● PROBLEM
Restate word for word all of the lines below, with each image left out.
=== Begin Enclosure ===
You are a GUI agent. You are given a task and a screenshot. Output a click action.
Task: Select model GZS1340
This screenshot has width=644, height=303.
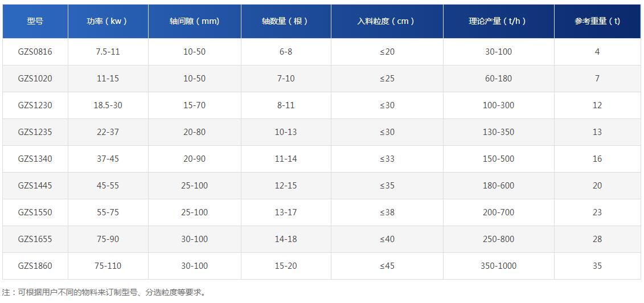coord(35,158)

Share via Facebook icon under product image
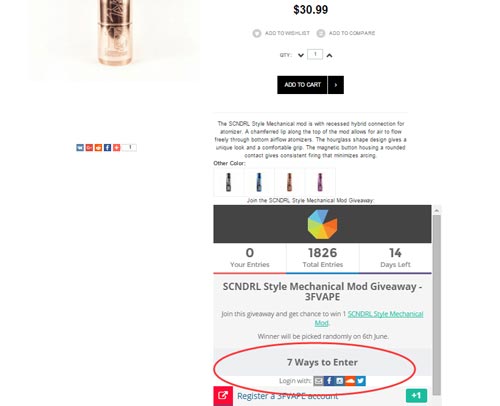[x=107, y=147]
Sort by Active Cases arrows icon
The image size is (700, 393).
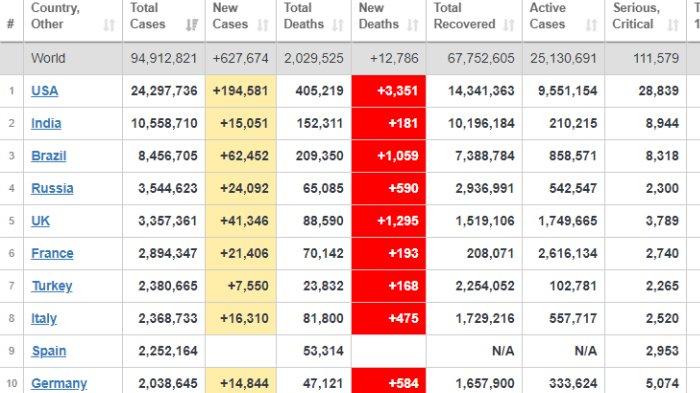592,25
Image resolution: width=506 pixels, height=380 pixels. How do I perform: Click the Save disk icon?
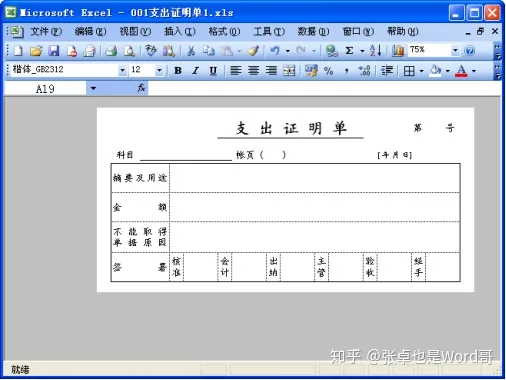point(54,51)
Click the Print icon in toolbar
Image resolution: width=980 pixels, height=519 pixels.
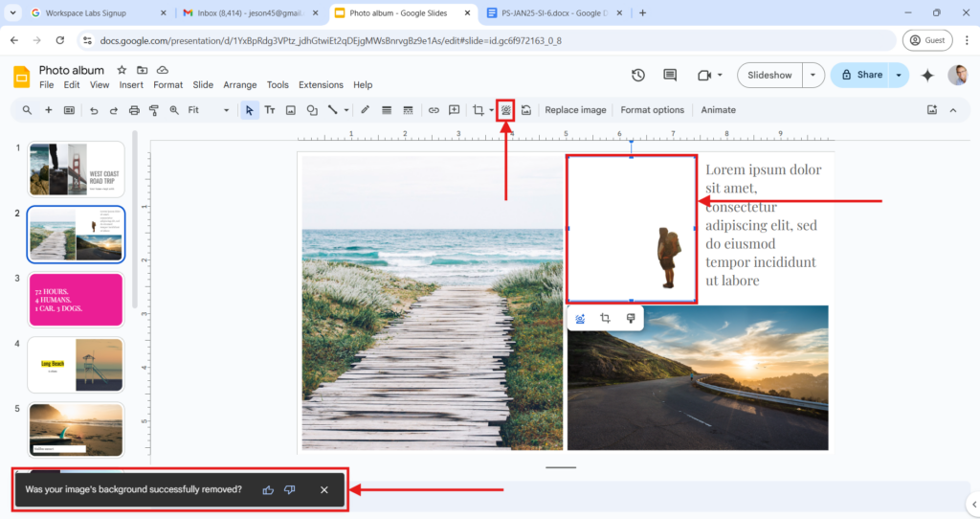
=== End Enclosure ===
● RESPONSE AREA
You are a GUI agent. You are given a task and a screenshot. Output a click action.
Task: Select model GZS1340
This screenshot has width=644, height=303.
coord(35,158)

Share via Facebook icon under product image
[x=107, y=147]
Sort by Active Cases arrows icon
The image size is (700, 393).
592,25
Image resolution: width=506 pixels, height=380 pixels. How do I perform: Click the Save disk icon?
point(54,51)
Click the Print icon in toolbar
Image resolution: width=980 pixels, height=519 pixels.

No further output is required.